> **Exercise aim**:
Print everything from "Implementation of Multi-Generational" down to "a passing fad?" in the blog post on multi-generational learning below, keeping every word unchanged.

> **Selected extract**:
┌──

What is Multi-Generational Learning?
For centuries, older people have been sought out for their wisdom. The idea of respecting your elders has pervaded multiple cultures throughout history, and this idea is far from wrong. Older people have plenty of wisdom to impart on younger generations. However, there may be a type of learning which has been underutilized. Multi-generational learning, or learning which stems from younger and older people interacting, has provided plenty of valuable insight. Think about a time where you saw an older person learn something from a younger person. For example, many young persons are charged with teaching older relatives how to use technology. This is a way in which the younger person can take charge and impart wisdom, and the older person gets the chance to exercise their brain and learn something new. In this week’s blog, we’ll explore the benefits of multi-generational learning and how it is being implemented in some areas.
Benefits of Younger People Learning from Elderly
The benefits of younger people learning from older generations is well-documented. Whether it’s in a classroom or at home, younger people are taught to heed the wisdom of their elders. This results in actions as fundamental as walking, talking, and reading to more complex social actions such as how to interact with other children, share, and show compassion. Without younger people learning from older people, the standards upon which society was built would cease to exist.
Benefits of Elderly Learning from Younger People
This type of learning is typically how progress continues in society. Especially as technology becomes more and more important in everyday life, learning from this inverted structure can help older people stay abreast of new information and stay mentally acute. Like any muscle, the brain will deteriorate without constant use and exercise. The best way to build memory skills, exercise cognitive functioning, and generally boost your brain is to learn new things. Without an open communication channel between generations, older people lose a valuable source of information which they can tap to live longer, healthier lives.
Implementation of Multi-Generational Learning
Many examples of multi-generational learning have been recorded with great success. One of the most common ways this is done is through using the same facility for both a daycare and a nursing home. While it may sound strange, the presence of children in nursing homes has led to decreased instances of mental decline, reduced blood pressure, and reduced risk of disease in older patients.This is thought to be a result of the excitement and added stimulation which naturally occurs with children in the room. In turn, the residents become teachers and storytellers who impart wisdom on children. Many nursing homes and assisted living facilities near and far have implemented these programs to great success. What do you think? Is multi-generational learning an innovative idea or a passing fad?

└──

> **Stored data**:
┌──

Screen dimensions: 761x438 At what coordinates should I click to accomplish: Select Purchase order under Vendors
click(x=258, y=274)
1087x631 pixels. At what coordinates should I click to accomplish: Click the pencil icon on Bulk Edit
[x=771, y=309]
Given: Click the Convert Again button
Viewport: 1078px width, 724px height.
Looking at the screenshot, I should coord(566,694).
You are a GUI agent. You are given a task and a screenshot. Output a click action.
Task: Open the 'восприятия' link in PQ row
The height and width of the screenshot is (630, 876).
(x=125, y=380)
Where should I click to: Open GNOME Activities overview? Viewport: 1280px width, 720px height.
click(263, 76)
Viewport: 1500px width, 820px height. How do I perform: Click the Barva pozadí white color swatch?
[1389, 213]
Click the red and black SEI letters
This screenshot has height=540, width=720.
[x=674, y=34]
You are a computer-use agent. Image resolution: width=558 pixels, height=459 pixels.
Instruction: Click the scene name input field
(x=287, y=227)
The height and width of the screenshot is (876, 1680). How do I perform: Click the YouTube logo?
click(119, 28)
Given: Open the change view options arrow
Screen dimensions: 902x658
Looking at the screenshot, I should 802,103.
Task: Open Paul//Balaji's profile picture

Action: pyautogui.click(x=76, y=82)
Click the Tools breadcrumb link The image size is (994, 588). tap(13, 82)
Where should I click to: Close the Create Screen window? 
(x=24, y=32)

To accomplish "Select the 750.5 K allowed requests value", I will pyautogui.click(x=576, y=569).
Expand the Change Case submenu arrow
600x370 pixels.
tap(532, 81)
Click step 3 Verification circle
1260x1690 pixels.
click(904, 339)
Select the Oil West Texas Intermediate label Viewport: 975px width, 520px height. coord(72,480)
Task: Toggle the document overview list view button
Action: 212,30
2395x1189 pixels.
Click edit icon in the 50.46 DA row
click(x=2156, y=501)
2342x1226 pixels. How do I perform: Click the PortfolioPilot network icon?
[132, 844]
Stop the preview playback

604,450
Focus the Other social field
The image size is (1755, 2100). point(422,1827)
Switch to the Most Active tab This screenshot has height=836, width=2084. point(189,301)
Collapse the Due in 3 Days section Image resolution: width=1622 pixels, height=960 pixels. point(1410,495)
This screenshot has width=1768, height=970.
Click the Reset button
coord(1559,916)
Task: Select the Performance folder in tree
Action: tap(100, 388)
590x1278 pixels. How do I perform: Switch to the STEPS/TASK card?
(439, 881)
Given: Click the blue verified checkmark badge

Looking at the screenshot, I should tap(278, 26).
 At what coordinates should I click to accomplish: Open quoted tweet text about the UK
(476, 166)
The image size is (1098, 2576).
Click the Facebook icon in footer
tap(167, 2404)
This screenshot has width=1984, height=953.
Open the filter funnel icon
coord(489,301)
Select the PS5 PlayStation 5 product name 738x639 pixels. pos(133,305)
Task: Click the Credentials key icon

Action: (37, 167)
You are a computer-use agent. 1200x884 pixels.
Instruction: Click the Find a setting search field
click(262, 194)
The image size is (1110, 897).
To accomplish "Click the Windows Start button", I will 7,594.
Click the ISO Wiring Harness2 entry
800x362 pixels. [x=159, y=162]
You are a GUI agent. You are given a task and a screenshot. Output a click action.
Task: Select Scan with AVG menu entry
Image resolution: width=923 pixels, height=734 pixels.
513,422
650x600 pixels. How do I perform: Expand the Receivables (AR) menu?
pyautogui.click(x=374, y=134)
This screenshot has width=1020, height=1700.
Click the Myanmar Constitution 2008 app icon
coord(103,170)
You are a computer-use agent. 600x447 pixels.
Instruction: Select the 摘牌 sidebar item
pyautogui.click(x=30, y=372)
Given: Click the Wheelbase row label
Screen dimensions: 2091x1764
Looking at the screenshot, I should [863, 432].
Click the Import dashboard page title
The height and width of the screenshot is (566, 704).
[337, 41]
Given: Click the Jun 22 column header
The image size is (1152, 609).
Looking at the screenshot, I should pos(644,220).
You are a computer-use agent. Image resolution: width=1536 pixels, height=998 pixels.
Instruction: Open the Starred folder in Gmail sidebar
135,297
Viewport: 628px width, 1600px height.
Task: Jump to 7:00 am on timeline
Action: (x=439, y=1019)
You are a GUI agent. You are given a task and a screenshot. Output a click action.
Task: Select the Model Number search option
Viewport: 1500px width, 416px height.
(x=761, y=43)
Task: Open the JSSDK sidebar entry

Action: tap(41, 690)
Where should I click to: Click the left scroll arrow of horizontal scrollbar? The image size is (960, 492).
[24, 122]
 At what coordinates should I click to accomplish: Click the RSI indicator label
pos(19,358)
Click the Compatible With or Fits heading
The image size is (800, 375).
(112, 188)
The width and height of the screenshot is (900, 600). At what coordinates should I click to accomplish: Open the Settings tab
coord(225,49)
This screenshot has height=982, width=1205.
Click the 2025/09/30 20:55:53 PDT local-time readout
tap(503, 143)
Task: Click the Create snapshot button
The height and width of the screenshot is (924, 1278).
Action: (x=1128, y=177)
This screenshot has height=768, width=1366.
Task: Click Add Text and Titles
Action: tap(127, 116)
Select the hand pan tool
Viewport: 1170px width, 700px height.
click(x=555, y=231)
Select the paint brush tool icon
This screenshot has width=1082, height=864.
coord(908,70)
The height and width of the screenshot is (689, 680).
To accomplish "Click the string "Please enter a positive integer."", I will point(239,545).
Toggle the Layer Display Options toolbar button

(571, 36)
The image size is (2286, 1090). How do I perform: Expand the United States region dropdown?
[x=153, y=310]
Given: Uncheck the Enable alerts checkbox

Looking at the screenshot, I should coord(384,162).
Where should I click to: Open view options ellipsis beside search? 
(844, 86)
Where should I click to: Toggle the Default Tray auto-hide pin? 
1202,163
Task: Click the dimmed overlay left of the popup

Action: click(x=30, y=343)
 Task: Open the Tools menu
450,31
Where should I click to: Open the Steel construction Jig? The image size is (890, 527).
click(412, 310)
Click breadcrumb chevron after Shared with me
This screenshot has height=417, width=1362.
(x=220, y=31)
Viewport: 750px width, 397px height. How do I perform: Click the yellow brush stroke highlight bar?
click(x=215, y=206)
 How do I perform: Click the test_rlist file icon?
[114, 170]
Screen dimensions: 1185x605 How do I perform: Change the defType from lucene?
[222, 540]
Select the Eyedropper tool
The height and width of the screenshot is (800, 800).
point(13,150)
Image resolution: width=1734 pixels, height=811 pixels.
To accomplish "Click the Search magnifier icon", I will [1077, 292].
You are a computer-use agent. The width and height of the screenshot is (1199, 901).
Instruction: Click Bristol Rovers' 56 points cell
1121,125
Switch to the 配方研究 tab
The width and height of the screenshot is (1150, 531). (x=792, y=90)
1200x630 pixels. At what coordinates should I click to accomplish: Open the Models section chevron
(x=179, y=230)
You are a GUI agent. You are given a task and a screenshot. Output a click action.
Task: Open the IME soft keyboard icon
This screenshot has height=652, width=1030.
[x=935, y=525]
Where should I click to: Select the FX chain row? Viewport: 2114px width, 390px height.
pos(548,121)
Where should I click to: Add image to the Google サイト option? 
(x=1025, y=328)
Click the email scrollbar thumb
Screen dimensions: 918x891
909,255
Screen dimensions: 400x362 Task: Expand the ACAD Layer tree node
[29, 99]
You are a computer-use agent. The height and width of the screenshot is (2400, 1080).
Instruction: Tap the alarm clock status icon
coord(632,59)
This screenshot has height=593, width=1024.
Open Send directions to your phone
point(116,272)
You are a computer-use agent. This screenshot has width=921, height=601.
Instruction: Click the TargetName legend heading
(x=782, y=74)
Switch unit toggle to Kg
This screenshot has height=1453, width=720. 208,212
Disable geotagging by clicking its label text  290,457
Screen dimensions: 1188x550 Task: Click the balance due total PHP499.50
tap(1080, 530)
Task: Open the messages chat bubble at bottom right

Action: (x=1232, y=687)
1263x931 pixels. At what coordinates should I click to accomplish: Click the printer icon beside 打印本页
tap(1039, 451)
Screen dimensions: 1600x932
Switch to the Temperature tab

└──

> **Response box**:
Implementation of Multi-Generational Learning
Many examples of multi-generational learning have been recorded with great success. One of the most common ways this is done is through using the same facility for both a daycare and a nursing home. While it may sound strange, the presence of children in nursing homes has led to decreased instances of mental decline, reduced blood pressure, and reduced risk of disease in older patients.This is thought to be a result of the excitement and added stimulation which naturally occurs with children in the room. In turn, the residents become teachers and storytellers who impart wisdom on children. Many nursing homes and assisted living facilities near and far have implemented these programs to great success. What do you think? Is multi-generational learning an innovative idea or a passing fad?